#### TEXT SHOWN
-----

Modern Graphics APIs give you more control over resource binding, such as with DirectX Root Signatures and Vulkan* Pipeline Layout. Using these requires particular attention to maximize performance. When designing an application strategy for resource binding, employ the following guidance:

  • Minimize the number of root signature slots or descriptor sets to only what will be used by a shader.
  • Try to find a balance between root signature or descriptor set reuse across shaders.
  • For multiple constant buffers that do not change between draws, consider packing all constant buffer views into one descriptor table.
  • For multiple Unordered Access Views (UAVs) and Shader Resource Views (SRVs) that do not span a consecutive range of registers and do not change between draws, it is best to pack them into a descriptor table.
  • Minimize descriptor heap changes. Changing descriptor heaps severely stalls the graphics pipeline. Ideally, all resources will have views appropriated out of one descriptor heap.
  • Avoid generic root signature definitions where unnecessary descriptors are defined and not leveraged. Instead, optimize root signature definitions to the minimal set of descriptor tables needed.
    • Vulkan: When creating a Descriptor Set, using the BindAfterFlag bit beware that Xe-LP only supports 1M Descriptors. Only Create needed descriptors (when porting from DX12, remember that D3D12_DESCRIPTOR_HEAP_TYPE_CBV_SRV_UAV maps to 7 Vulkan types [ VK_DESCRIPTOR_TYPE_SAMPLED_IMAGE, *_STORAGE_IMAGE,* _UNIFORM_TEXEL_BUFFER,*_STORAGE_TEXEL_BUFFER, *_UNIFORM_BUFFER, *_STORAGE_BUFFER])
  • Favor root constants over root descriptors, and favor root descriptors over descriptor tables when working with constants.
    • Make use of root/push constants to enable fast access to constant buffer data (they are pre-loaded into registers).
    • Root/push constants are great to use on frequently changing constant buffer data.
  • Use root/push constants for cases where the constants are changing at a high frequency.
    • If certain Root Signature slots are less frequently used (not referenced by a PSO), put those at the end of the root signature to reduce GRF usage
  • Be sure to use hints that allow the driver to perform constant-based optimizations, such as D3D12_DESCRIPTOR_RANGE_FLAG_DATA_STATIC.

-----

What does the resource-binding guidance say happens when descriptor heaps are changed? The data that comes next is separate material, unrelated to the resource-binding guidance.

#### SUPPLIED INFORMATION
-----

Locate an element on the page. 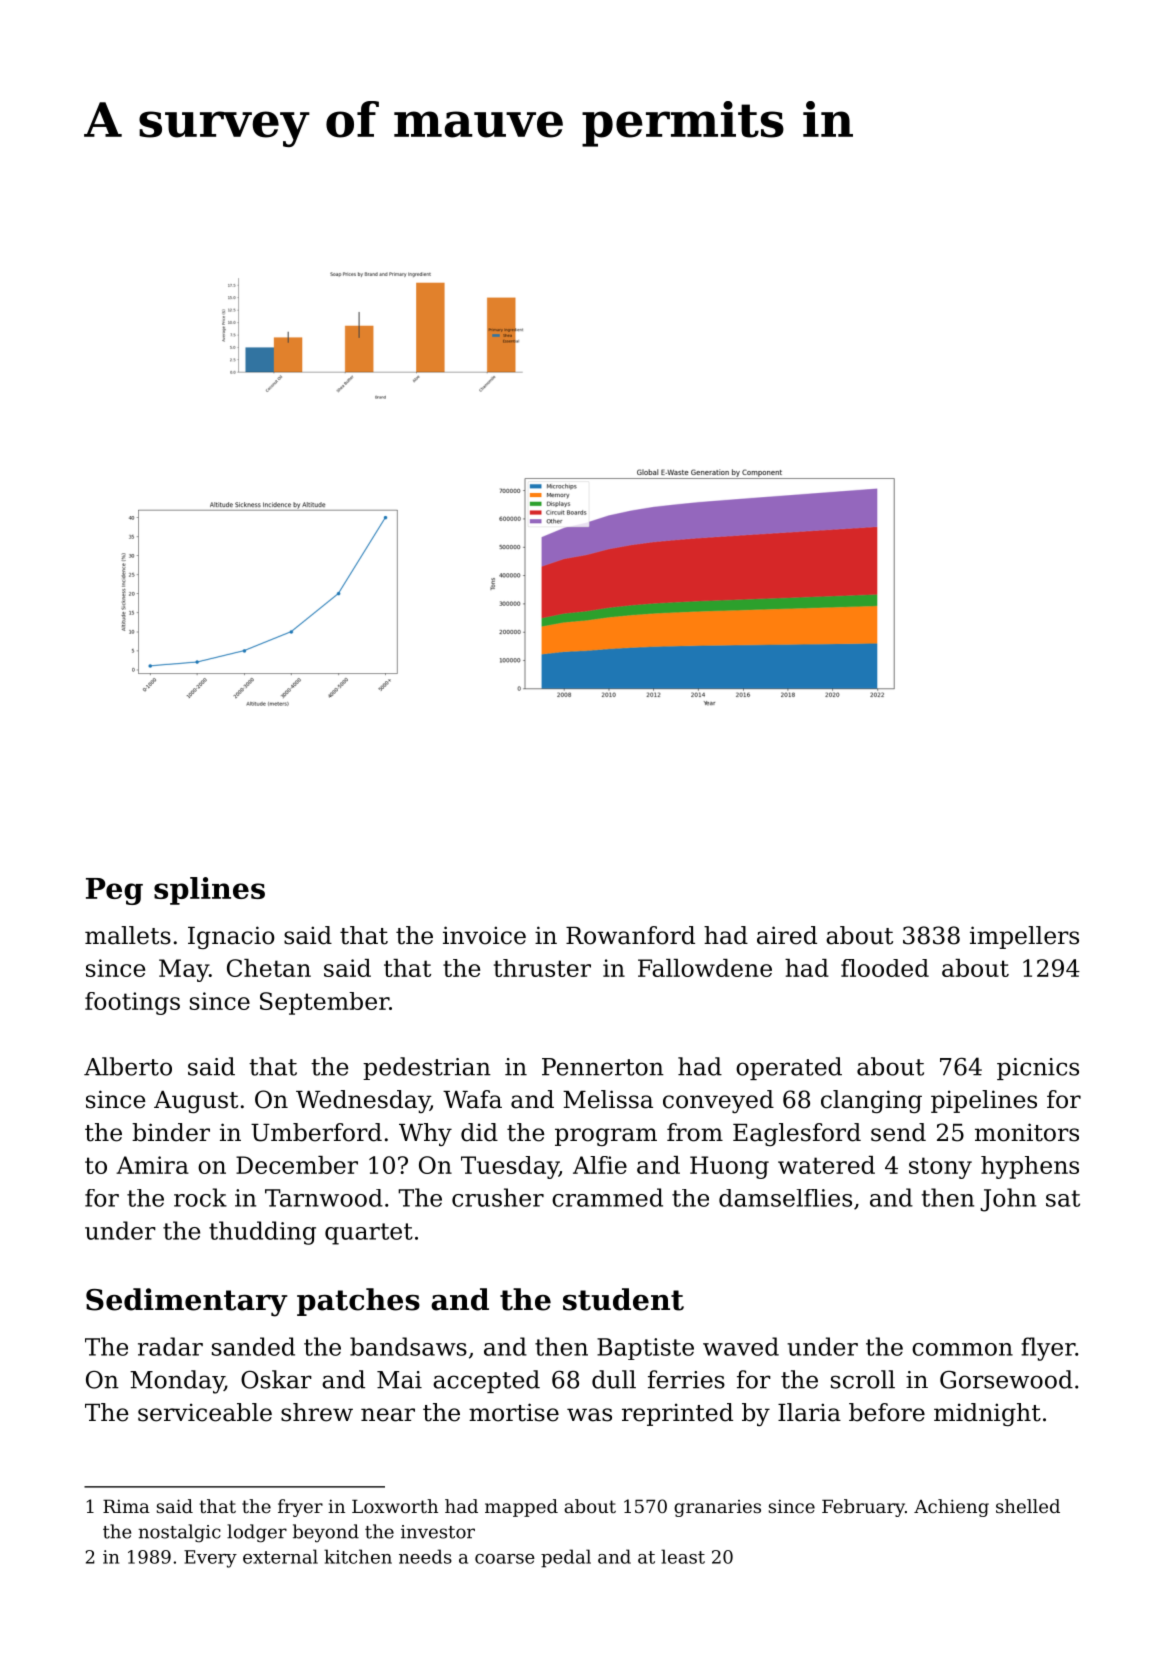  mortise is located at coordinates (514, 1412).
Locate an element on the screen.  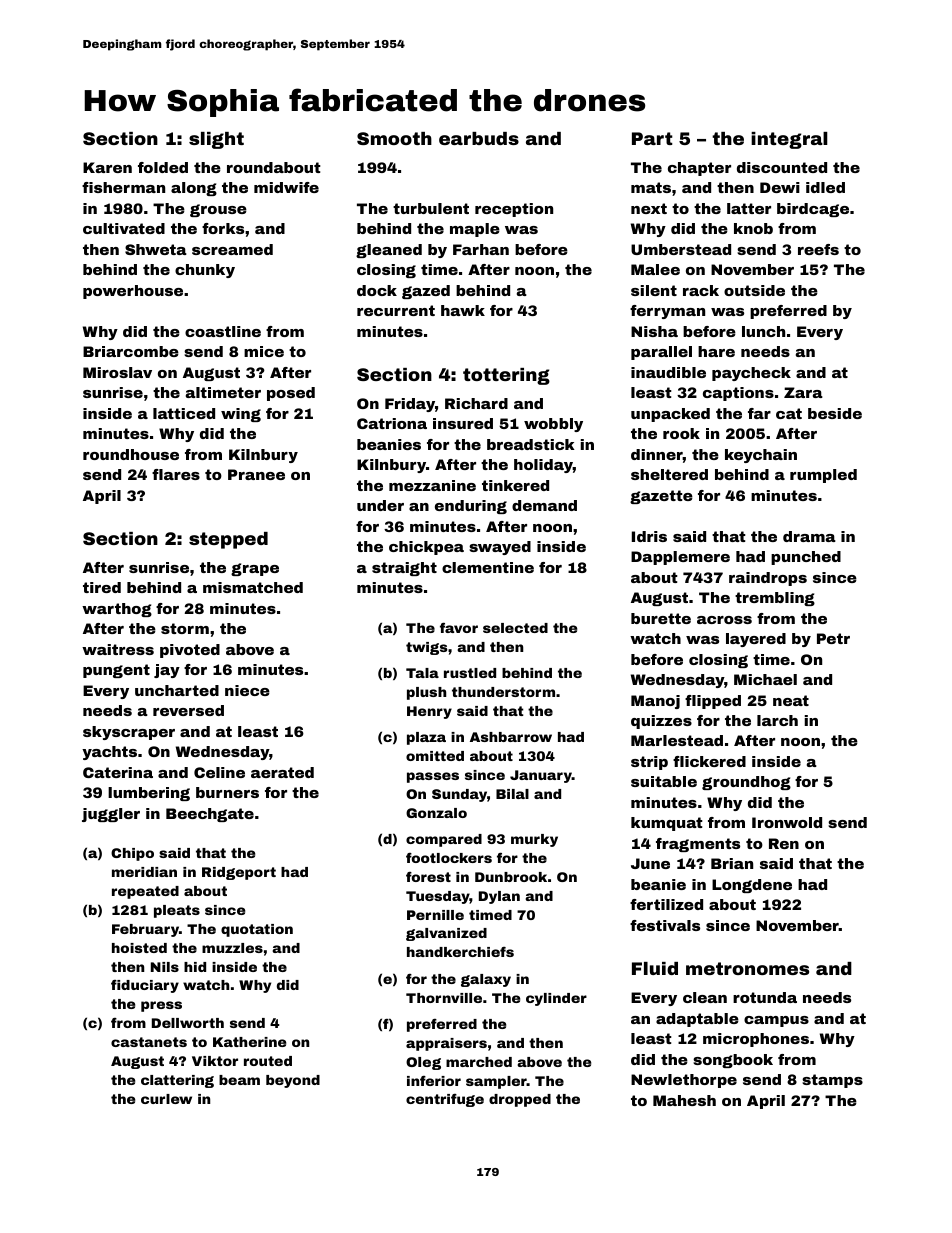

-----

#### FINAL RESULT
Changing descriptor heaps severely stalls the graphics pipeline.